UTF-8

UTF-8

UTF-8 stands for UCS Transformation Format 8 bit. It is a upward compatible way to portable encode all languages on this planet.

Another remark:
The following control characters (Range: 0x00...0x1F, 0x7F) are allowed:

0x0A: Line feed (Unix Way)
0x0C: Form feed (with intrinsic line feed)

UTF-8 has the following properties:

UCS characters U+0000 to U+007F (ASCII) are encoded simply as bytes 0x00 to 0x7F (ASCII compatibility).
This means that files and strings which contain only 7-bit ASCII characters have the same encoding under both ASCII and UTF-8.
All UCS characters >U+007F are encoded as a sequence of several bytes, each of which has the most significant bit set. Therefore, no ASCII byte (0x00 to 0x7F) can appear as part of any other character.
The first byte of a multibyte sequence that represents a non-ASCII character is always in the range 0xC0 to 0xFD and it indicates how many bytes follow for this character. All further bytes in a multibyte sequence are in the range 0x80 to 0xBF. This allows easy resynchronization and makes the encoding stateless and robust against missing bytes.
UTF-8 encoded characters may theoretically be up to six bytes long, however 16-bit BMP characters are only up to three bytes long.
The sorting order of Bigendian UCS-4 byte strings is preserved.
The bytes 0xFE and 0xFF are never used in the UTF-8 encoding.

Used in APE Tag Items

Weblinks:

Unicode.org
Glyph tables
Markus G. Kuhn's Unicode Page (University of Cambridge, UK)
UTF-8 sampler (Web browser test)
Codepages used by OS/2 and Windows

Windows API

MultiByteToWideChar- convert a MultiByte string to a WideChar string

    int
    MultiByteToWideChar ( UINT    CodePage,        // code page
                          DWORD   dwFlags,         // character-type options
                          LPCSTR  lpMultiByteStr,  // address of string to map
                          int     cchMultiByte,    // number of bytes in string
                          LPWSTR  lpWideCharStr,   // address of wide-character buffer
                          int     cchWideChar );   // size of buffer

Convert current locale (Multibyte) to Unicode (WideChar) and then encode to UTF-8 using the simple generic scheme below. Behaviour of function depends on locale settings of the LOCAL_MACHINE/CURRENT_USER.

ISO API

mbstowcs - convert a multibyte string to a wide character string
mbsrtowcs - convert a multibyte string to a wide character string

    #include <stdlib.h>

    size_t  mbstowcs ( wchar_t* dst, const char* src, size_t maxlen );

    #include <wchar.h>

    size_t  mbsrtowcs  ( wchar_t* dst, const char** src,             size_t maxlen, mbstate_t* ps );
    size_t  mbsnrtowcs ( wchar_t* dst, const char** src, size_t nms, size_t maxlen, mbstate_t* ps );

Interface is very similar to Windows API, but mr crptc t b mr dffclt t ndrstnd.
Convert current locale (multibyte) to Unicode (wide character) and then encode to UTF-8 using the simple generic scheme below. Behaviour of function depends on locale settings of the enviroment variable $LC_CTYPE.

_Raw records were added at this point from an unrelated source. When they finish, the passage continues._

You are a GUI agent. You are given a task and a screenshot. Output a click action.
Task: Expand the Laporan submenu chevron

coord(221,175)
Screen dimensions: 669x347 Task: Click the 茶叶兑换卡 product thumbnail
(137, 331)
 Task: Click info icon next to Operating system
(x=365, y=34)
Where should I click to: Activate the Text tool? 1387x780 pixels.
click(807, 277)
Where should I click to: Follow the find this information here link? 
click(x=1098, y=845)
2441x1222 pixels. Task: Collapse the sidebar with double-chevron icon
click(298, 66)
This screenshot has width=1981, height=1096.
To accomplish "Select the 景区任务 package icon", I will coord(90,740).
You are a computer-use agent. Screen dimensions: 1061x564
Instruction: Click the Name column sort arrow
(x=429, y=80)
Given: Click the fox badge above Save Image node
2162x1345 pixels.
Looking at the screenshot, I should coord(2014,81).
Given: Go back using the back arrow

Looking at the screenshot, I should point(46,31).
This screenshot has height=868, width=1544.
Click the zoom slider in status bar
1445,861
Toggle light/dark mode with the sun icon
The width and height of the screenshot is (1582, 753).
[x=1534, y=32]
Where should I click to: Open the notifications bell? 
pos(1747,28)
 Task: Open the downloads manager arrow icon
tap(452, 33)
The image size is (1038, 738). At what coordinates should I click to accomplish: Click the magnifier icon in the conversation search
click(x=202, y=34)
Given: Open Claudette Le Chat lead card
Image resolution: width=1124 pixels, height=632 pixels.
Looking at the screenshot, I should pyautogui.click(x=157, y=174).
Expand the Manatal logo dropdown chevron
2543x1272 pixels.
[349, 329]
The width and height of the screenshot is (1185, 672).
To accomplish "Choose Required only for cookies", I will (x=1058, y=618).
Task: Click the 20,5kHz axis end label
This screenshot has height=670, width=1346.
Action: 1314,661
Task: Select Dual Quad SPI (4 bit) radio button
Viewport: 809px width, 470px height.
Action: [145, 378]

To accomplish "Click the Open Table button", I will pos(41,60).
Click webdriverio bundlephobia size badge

The following byte sequences are used to represent a character. The sequence to be used depends on the Unicode number of the character:

Unicode Glyph Binary Represenation
of Glyph in Unicode Byte 1 Byte 2 Byte 3 Byte 4 Byte 5 Byte 6

U-00000000 . . . U-0000007F 00000000 00000000 00000000 0xxxxxxx 0xxxxxxx

U-00000080 . . . U-000007FF 00000000 00000000 00000xxx xxyyyyyy 110xxxxx 10yyyyyy

U-00000800 . . . U-0000FFFF 00000000 00000000 xxxxyyyy yyzzzzzz 1110xxxx 10yyyyyy 10zzzzzz

U-00010000 . . . U-001FFFFF 00000000 000xxxyy yyyyzzzz zzuuuuuu 11110xxx 10yyyyyy 10zzzzzz 10uuuuuu

U-00200000 . . . U-03FFFFFF 000000xx yyyyyyzz zzzzuuuu uuvvvvvv 111110xx 10yyyyyy 10zzzzzz 10uuuuuu 10vvvvvv

U-04000000 . . . U-7FFFFFFF 0xyyyyyy zzzzzzuu uuuuvvvv vvssssss 1111110x 10yyyyyy 10zzzzzz 10uuuuuu 10vvvvvv 10ssssss

Only the shortest possible multibyte sequence which can represent the code number of the character can be used. Note that in multibyte sequences, the number of leading 1 bits in the first byte is identical to the number of bytes in the entire sequence.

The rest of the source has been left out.